● Stored records:

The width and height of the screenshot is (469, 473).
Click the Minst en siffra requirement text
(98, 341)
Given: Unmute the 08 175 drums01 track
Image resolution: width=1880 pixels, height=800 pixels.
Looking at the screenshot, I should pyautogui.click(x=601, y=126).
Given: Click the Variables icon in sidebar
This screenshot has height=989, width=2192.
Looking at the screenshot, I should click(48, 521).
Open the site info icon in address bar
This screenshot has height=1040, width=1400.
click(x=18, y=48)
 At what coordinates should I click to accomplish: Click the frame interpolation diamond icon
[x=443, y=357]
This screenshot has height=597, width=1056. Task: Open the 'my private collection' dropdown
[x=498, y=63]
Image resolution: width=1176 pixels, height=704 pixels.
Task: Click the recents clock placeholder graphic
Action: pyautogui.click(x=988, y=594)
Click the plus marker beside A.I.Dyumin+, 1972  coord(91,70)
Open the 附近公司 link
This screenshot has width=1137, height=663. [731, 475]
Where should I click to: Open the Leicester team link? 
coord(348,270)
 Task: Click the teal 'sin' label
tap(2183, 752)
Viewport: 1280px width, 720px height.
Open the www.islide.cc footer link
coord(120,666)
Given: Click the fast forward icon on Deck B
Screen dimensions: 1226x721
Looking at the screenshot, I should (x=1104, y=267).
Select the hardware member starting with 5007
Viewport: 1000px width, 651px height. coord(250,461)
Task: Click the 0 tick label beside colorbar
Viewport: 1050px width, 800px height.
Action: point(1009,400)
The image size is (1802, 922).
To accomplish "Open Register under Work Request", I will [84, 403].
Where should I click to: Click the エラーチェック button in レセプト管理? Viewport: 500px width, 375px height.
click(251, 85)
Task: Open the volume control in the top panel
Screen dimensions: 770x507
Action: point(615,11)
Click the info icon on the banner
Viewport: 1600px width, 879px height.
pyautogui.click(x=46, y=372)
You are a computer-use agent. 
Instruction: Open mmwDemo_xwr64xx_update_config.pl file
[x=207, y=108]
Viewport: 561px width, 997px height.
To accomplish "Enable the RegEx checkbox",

● Task prompt: Extract and repeat exactly the rows from the line with "Given: Click the Variables icon in sidebar" to the line with "Action: pyautogui.click(x=988, y=594)", both included.

● Exercise response:
Given: Click the Variables icon in sidebar
This screenshot has height=989, width=2192.
Looking at the screenshot, I should click(48, 521).
Open the site info icon in address bar
This screenshot has height=1040, width=1400.
click(x=18, y=48)
 At what coordinates should I click to accomplish: Click the frame interpolation diamond icon
[x=443, y=357]
This screenshot has height=597, width=1056. Task: Open the 'my private collection' dropdown
[x=498, y=63]
Image resolution: width=1176 pixels, height=704 pixels.
Task: Click the recents clock placeholder graphic
Action: pyautogui.click(x=988, y=594)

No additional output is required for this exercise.